- [WHAT TO WORK ON]
In the listing below, take the part that opens with the line containing "Select the Angle measurement tool" and closes with the line containing "Insert a Text". Change "column header" to "column heading" there, leave everything else as it is, and give back only those lines.
———
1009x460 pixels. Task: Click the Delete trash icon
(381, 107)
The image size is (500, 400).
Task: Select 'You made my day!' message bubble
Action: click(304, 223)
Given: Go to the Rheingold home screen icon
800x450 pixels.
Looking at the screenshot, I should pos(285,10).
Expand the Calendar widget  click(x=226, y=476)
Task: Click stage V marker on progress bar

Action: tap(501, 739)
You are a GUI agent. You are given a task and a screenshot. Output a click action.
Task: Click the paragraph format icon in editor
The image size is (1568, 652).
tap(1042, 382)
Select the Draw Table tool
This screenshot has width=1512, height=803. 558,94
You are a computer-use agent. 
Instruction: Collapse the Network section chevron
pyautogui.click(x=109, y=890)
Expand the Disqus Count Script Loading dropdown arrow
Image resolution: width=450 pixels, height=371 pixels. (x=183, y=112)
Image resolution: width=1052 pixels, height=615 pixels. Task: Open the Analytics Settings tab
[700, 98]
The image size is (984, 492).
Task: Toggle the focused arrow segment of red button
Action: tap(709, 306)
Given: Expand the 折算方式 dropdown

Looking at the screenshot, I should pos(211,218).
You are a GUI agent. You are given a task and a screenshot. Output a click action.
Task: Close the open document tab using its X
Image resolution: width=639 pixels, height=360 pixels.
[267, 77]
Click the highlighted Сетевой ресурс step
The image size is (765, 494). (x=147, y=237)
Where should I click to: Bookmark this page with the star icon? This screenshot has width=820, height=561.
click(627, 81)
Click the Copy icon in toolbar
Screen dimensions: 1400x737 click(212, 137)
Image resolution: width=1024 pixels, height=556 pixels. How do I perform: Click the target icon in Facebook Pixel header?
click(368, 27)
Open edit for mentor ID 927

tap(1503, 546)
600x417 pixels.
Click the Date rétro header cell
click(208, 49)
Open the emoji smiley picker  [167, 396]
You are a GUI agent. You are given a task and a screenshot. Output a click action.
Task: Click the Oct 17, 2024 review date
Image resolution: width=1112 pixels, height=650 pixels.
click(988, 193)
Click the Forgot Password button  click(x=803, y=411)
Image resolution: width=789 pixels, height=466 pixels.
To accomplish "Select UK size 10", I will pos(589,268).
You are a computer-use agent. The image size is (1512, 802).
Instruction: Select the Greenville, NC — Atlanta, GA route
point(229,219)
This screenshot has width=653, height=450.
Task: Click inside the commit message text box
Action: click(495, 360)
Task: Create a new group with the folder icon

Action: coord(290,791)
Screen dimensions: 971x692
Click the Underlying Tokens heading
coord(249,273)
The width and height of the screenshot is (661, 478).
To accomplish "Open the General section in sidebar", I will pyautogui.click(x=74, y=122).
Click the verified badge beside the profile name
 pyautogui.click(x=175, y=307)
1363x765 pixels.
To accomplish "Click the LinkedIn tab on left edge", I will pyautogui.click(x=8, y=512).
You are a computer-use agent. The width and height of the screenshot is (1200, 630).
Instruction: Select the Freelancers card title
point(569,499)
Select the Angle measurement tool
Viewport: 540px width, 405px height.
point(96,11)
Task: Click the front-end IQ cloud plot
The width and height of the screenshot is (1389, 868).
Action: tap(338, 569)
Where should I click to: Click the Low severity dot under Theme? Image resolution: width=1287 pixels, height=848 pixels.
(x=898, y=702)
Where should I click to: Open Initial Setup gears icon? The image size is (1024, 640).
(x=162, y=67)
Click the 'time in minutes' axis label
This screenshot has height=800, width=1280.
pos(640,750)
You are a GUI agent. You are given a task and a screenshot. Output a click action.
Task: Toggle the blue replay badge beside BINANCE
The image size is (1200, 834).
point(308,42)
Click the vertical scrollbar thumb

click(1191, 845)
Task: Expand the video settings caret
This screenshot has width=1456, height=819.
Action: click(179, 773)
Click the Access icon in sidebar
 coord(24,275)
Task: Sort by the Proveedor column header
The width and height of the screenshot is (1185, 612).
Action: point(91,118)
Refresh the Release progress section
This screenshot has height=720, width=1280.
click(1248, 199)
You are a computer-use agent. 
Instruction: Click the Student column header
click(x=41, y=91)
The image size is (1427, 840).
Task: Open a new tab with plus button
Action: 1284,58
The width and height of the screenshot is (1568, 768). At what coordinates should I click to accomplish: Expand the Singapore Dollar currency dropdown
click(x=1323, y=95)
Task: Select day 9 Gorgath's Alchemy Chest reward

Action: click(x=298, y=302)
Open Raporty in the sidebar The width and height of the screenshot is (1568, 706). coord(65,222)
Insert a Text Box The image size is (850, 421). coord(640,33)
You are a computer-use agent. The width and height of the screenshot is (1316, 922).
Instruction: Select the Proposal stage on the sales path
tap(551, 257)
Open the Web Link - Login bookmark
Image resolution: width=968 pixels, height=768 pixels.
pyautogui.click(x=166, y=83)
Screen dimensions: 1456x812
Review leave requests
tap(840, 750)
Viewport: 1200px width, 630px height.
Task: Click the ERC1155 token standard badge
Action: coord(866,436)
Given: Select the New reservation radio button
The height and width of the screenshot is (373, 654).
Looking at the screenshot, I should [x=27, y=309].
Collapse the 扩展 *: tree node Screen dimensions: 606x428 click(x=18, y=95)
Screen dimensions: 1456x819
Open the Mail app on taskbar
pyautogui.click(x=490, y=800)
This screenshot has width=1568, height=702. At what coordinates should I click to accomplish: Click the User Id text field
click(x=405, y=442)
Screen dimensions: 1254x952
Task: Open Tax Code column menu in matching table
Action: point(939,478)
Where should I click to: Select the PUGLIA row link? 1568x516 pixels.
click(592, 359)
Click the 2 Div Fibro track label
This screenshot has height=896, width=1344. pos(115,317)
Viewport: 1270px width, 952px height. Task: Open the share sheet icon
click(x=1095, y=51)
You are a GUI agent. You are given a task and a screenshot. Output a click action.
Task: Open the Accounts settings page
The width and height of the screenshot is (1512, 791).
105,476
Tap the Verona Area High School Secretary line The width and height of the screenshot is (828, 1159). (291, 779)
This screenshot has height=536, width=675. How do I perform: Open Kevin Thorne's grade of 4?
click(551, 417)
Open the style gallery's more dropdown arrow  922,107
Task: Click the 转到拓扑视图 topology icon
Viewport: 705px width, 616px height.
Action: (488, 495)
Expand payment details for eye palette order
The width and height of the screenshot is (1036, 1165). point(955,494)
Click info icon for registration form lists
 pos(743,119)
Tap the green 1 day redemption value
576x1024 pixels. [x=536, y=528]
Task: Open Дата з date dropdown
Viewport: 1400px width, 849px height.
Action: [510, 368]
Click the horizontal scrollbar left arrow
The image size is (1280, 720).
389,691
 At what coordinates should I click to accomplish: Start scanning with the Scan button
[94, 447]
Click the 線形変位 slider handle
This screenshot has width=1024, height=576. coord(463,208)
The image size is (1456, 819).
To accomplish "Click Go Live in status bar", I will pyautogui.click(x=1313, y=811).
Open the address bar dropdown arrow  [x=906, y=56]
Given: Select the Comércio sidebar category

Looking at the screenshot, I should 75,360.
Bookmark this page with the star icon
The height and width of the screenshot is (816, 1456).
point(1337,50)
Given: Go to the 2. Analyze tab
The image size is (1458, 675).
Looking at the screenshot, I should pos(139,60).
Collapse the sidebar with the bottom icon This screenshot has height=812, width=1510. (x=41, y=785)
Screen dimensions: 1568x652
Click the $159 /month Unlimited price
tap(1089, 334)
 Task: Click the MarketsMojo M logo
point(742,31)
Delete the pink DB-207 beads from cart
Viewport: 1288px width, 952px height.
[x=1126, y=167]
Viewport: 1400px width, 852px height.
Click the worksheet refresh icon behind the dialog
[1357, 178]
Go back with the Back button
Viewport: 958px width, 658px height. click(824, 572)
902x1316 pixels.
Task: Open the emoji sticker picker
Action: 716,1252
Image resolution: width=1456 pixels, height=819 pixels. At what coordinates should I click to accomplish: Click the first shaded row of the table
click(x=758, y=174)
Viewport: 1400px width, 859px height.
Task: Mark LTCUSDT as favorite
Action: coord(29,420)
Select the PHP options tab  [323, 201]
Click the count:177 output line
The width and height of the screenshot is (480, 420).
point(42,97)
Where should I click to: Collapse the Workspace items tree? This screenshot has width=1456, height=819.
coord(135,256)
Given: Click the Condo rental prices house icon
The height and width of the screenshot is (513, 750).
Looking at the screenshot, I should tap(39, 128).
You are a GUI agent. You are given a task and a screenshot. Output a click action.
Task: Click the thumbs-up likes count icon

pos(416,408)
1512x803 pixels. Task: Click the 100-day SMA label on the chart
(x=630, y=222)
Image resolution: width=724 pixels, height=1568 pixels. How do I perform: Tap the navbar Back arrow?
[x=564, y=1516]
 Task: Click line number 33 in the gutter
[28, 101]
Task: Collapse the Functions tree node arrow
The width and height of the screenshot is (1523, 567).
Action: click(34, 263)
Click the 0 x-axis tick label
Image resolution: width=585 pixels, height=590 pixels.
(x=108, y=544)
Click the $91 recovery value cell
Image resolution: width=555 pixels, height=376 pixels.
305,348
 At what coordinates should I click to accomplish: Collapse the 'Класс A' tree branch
———
- [TASK RESPONSE]
Select the Angle measurement tool
Viewport: 540px width, 405px height.
point(96,11)
Task: Click the front-end IQ cloud plot
The width and height of the screenshot is (1389, 868).
Action: tap(338, 569)
Where should I click to: Click the Low severity dot under Theme? Image resolution: width=1287 pixels, height=848 pixels.
(x=898, y=702)
Where should I click to: Open Initial Setup gears icon? The image size is (1024, 640).
(x=162, y=67)
Click the 'time in minutes' axis label
This screenshot has height=800, width=1280.
pos(640,750)
You are a GUI agent. You are given a task and a screenshot. Output a click action.
Task: Toggle the blue replay badge beside BINANCE
The image size is (1200, 834).
point(308,42)
Click the vertical scrollbar thumb

click(1191, 845)
Task: Expand the video settings caret
This screenshot has width=1456, height=819.
Action: click(179, 773)
Click the Access icon in sidebar
 coord(24,275)
Task: Sort by the Proveedor column heading
The width and height of the screenshot is (1185, 612).
Action: point(91,118)
Refresh the Release progress section
This screenshot has height=720, width=1280.
click(1248, 199)
You are a computer-use agent. 
Instruction: Click the Student column heading
click(x=41, y=91)
The image size is (1427, 840).
Task: Open a new tab with plus button
Action: 1284,58
The width and height of the screenshot is (1568, 768). At what coordinates should I click to accomplish: Expand the Singapore Dollar currency dropdown
click(x=1323, y=95)
Task: Select day 9 Gorgath's Alchemy Chest reward

Action: click(x=298, y=302)
Open Raporty in the sidebar The width and height of the screenshot is (1568, 706). coord(65,222)
Insert a Text Box The image size is (850, 421). coord(640,33)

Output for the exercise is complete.